When Keir Starmer this week pledged to the global investors he’d summoned to London that he would clear pesky regulations out of their way, he stood in a long line going back, at least, to the young Harold Wilson—who, as president of the Board of Trade in the Attlee government, staged famous photo-ops to prove the zeal of his “bonfire of controls”. Every government vows to cut through “red tape” and—perhaps aware of their own foibles—Labour governments feel a particular compulsion to make a great show of this.
Starmer would doubtless enjoy pointing out that Wilson, too, ran into unease among trade unionists and left-wingers who briefly feared he was marching them back towards a world of neglect and laissez-faire. But hacking through the thickets of regulations that defined daily life in ration-book Britain is not quite the same as trying to pull off the same trick in the chaotic Brexit Britain bequeathed by Boris Johnson. A closer parallel might be with New Labour, whose approach to regulating the City of London was at one point summed up in the phrase “not just a light touch, but a limited touch”. The credit crunch was upon us within a couple of years of that.
What matters is not the deregulatory pose, but discriminating judgement about exactly which rules it is safe to rip up. Virtually all rules can feel like an annoyance some of the time. But some are pointless as well as grinding, while others that are also cumbersome to comply with are nonetheless life-saving.
The dilution of the force and precision of certain building regulations played a crucial role in the Grenfell tragedy. Nobody could, with the benefit of hindsight, dismiss those particular rules as “red tape” today. But they might well have looked like that in Whitehall shortly before the fire hit, where the regulation-checking “one in, one out” doctrine was being toughened into an outright deregulatory “one in, three out” rule.
So the question is not whether Starmer is right to try to get rid of some rules—seeking and destroying outmoded and ineffective ones is great if you can do it—but how good he is likely to be at pin-pointing those whose removal can get the economy humming without unleashing dangerous risks. Here, there are several grounds for worry.
Even on the narrow question of deregulating for “growth”, the revered economist Diane Coyle picked up with alarm suggestions that the prime minister had the Competition and Markets Authority in his sights. Going easy on trust-busting and anti-monopoly laws might well help established big businesses to expand, but at the expense of insurgents and the innovation they can bring across the economy as a whole.
The other big area where the Starmer administration is touting its deregulatory credentials is planning. There is no doubt that the sloth of the existing system can be an impediment to getting both houses and business plants built. The building lobby likes to present over-regulation as the overwhelming problem, and Starmer found that a useful campaigning line in the general election: it allowed him to stand against the particular paralysis of the 2019 Conservative electoral coalition (which left the Tories unable to get houses built), while offering ideological continuity with the thrust of post-1979 politics by proposing a deregulatory solution.
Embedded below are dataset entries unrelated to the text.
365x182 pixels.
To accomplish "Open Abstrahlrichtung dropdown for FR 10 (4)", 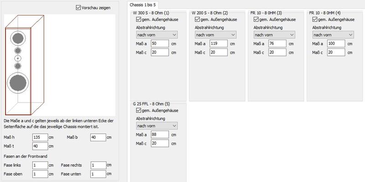I will click(333, 35).
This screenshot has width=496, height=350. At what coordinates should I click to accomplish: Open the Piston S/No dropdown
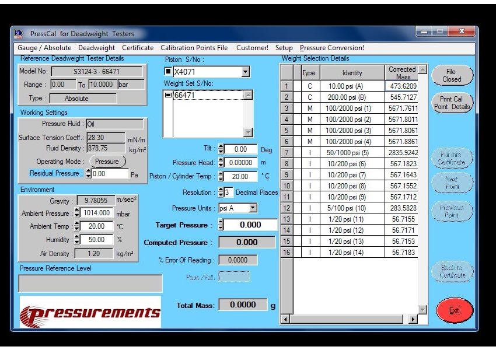coord(245,72)
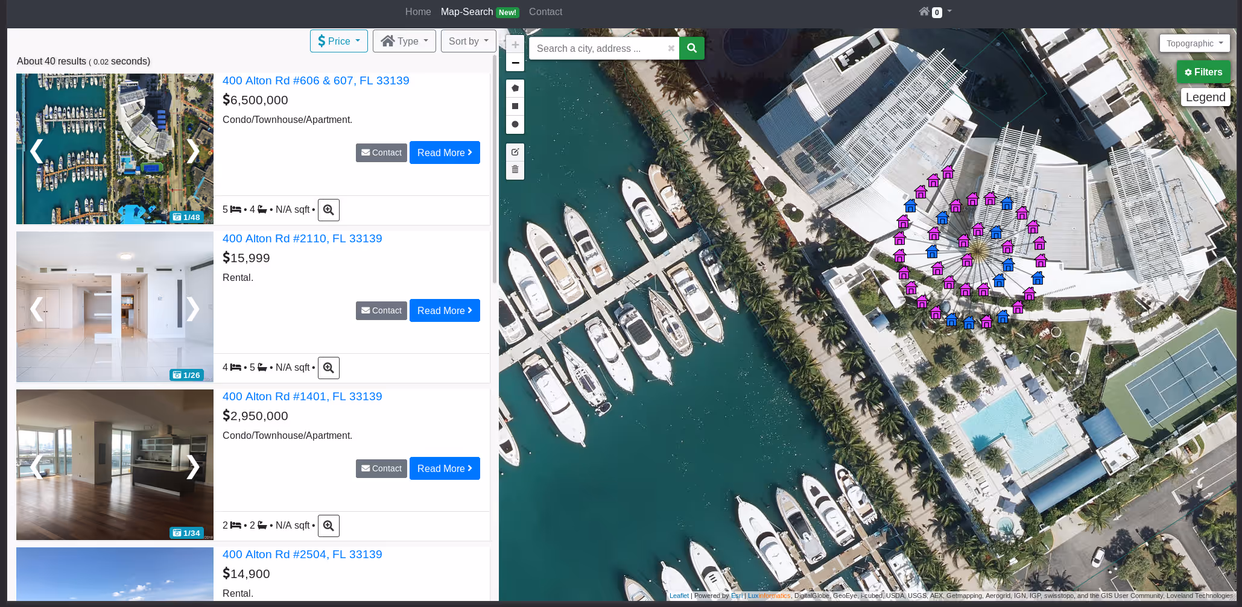Clear the address search field
This screenshot has height=607, width=1242.
click(671, 48)
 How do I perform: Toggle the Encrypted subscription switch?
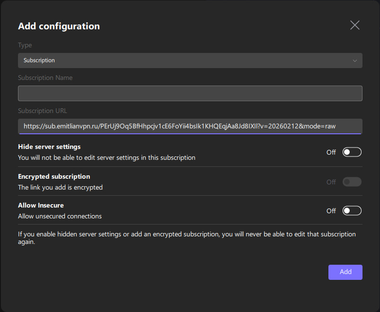click(352, 182)
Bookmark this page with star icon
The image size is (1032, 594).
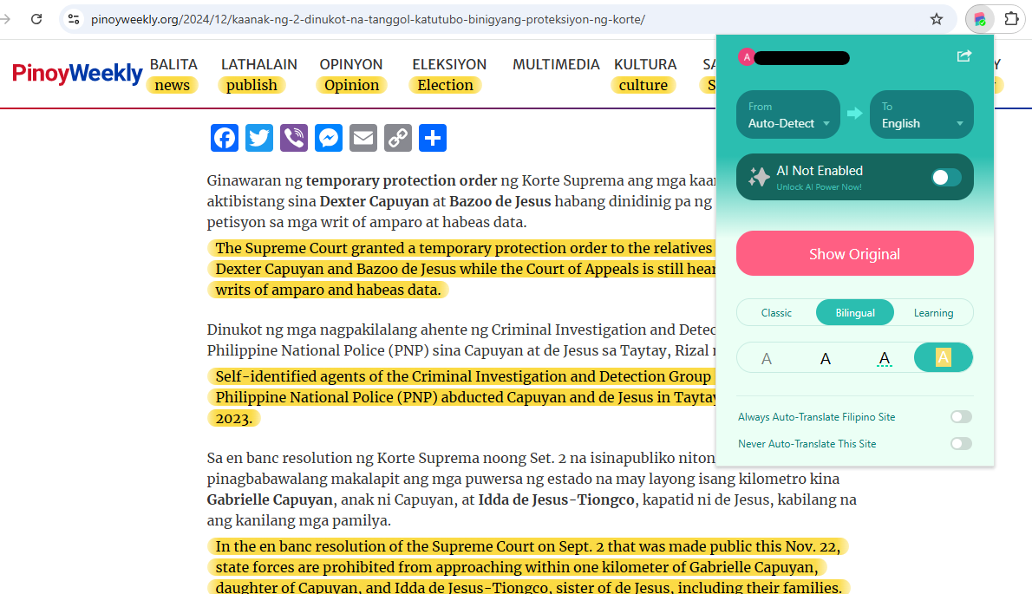coord(937,19)
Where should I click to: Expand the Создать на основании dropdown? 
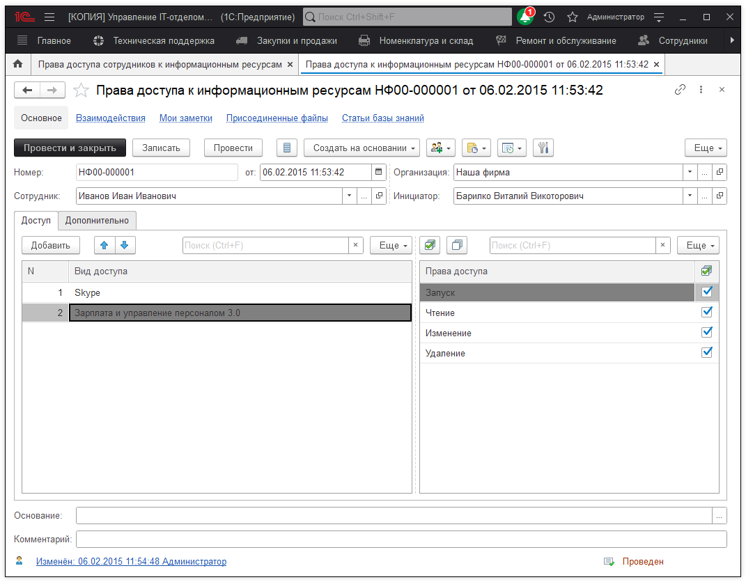pos(362,148)
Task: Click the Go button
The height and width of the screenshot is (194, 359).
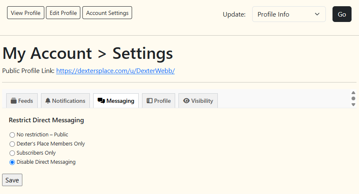Action: point(342,14)
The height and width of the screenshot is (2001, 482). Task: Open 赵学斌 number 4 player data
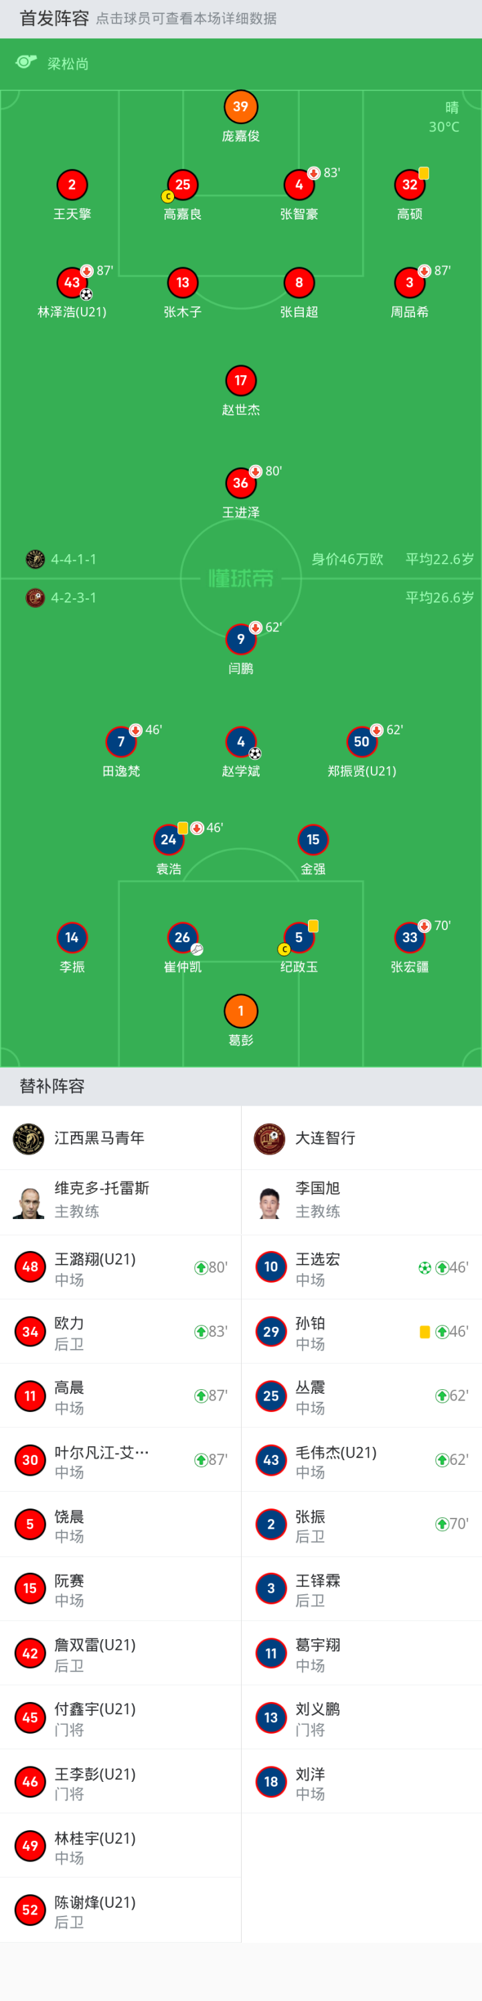point(241,742)

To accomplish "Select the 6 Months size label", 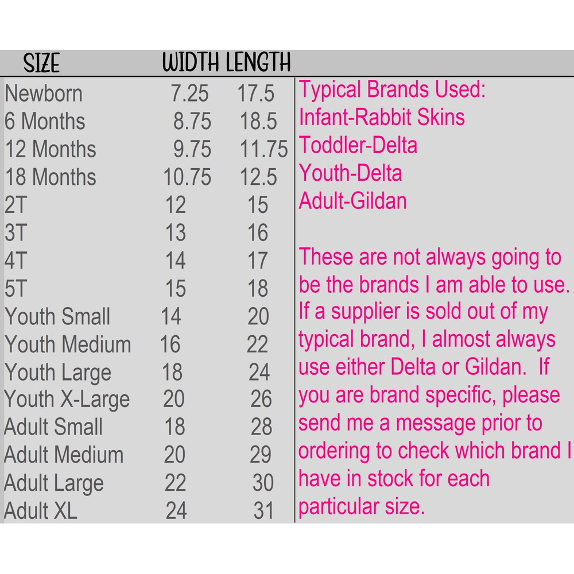I will (x=45, y=121).
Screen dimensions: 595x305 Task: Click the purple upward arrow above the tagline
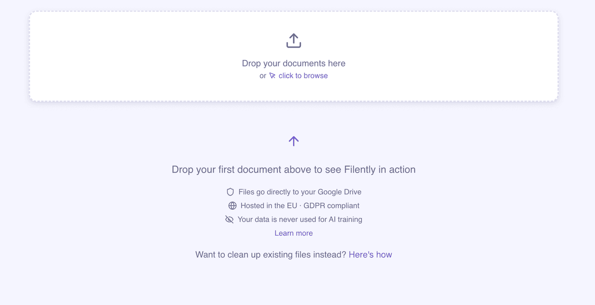(294, 141)
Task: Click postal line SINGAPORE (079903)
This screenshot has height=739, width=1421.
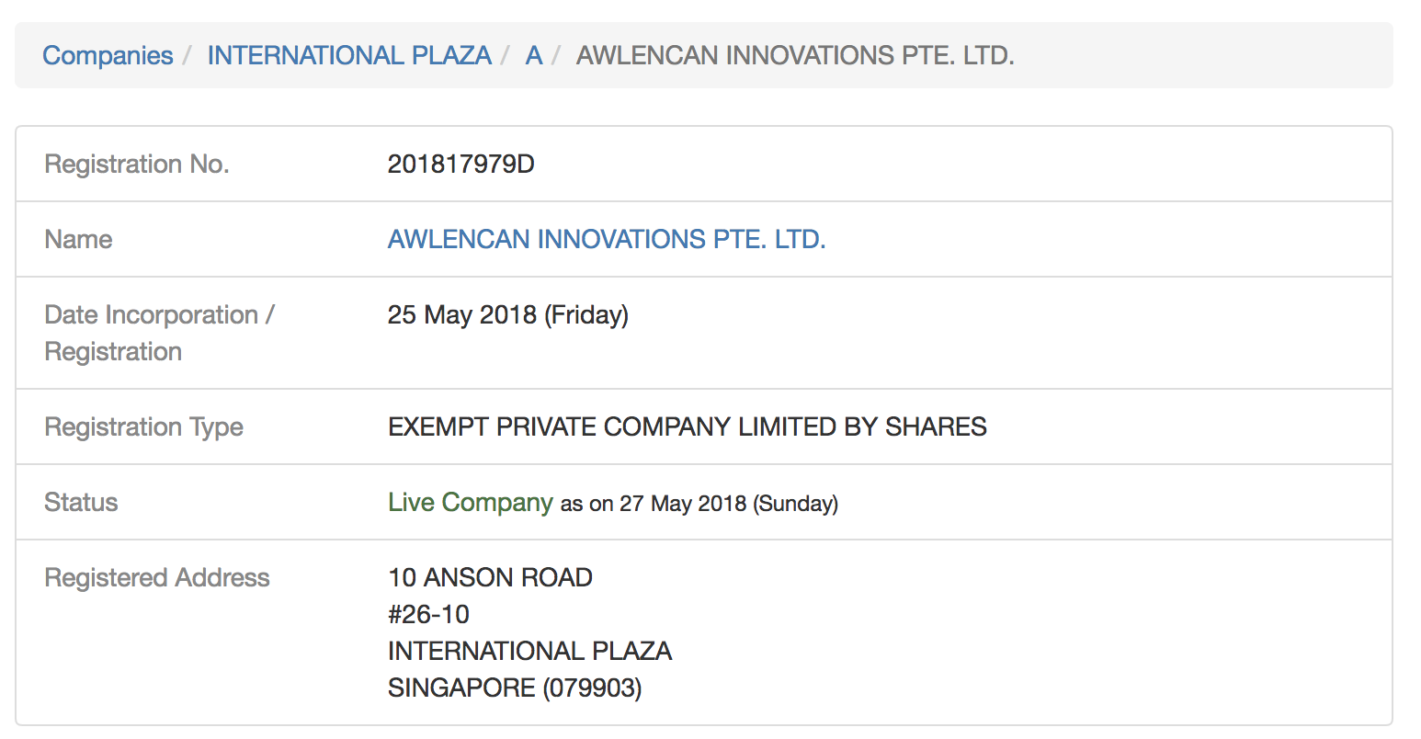Action: [x=515, y=688]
But as the time comes for translating housing policy from rhetoric into reality many experts, and particularly the councillors now tasked with the getting these houses built, are citing a whole host of other issues, including the excessive price of land and the practice of “land-banking” by developers, who sit on property with planning permission so as to restrict local supply and inflate local sale prices. Tackling these problems requires more “red tape” rather than less. A “deregulation-only” approach would only be likely to suffice if it were pushed to the point of the effective destruction of the Green Belt.
Over and above these risks to sound public policy, there are more particular political risks to Starmer of leaning too hard on anti-“red tape” soundbites. Here there is an important contrast with the Blair years. The real underpinning of New Labour’s social agenda was big rises in the day-to-day budgets of public services: progressives could make their peace with deregulation while it appeared to be generating the growth and then revenues to pay for Sure Start, decent family benefits and, indeed, winter fuel payments for pensioners.
Today, even if Rachel Reeves’s Budget proves to be bold, there will be no comparable turning on of the spending taps. It is at least partly in acknowledgement of the need to find useful social reforms to pursue when public money is tight that Starmer has embraced Angela Rayner’s labour market reforms, which will give workers a host of new worker rights to regular shifts and protections against unfair dismissal.
But how are bosses, businesses and managers likely to encounter these important new rights and protections for the workforce? Many will surely decry them as “red tape”. The great muddle running into the investment summit—where Starmer ticked off his own transport secretary for denouncing P&O over its “fire and rehire” of workers, a practice which the Starmer government had days before proposed new regulations to tackle—is instructive. Ramp up expectations that you can pare regulation right back while simultaneously issuing more of it, and you’re particularly likely to end up in a tangle.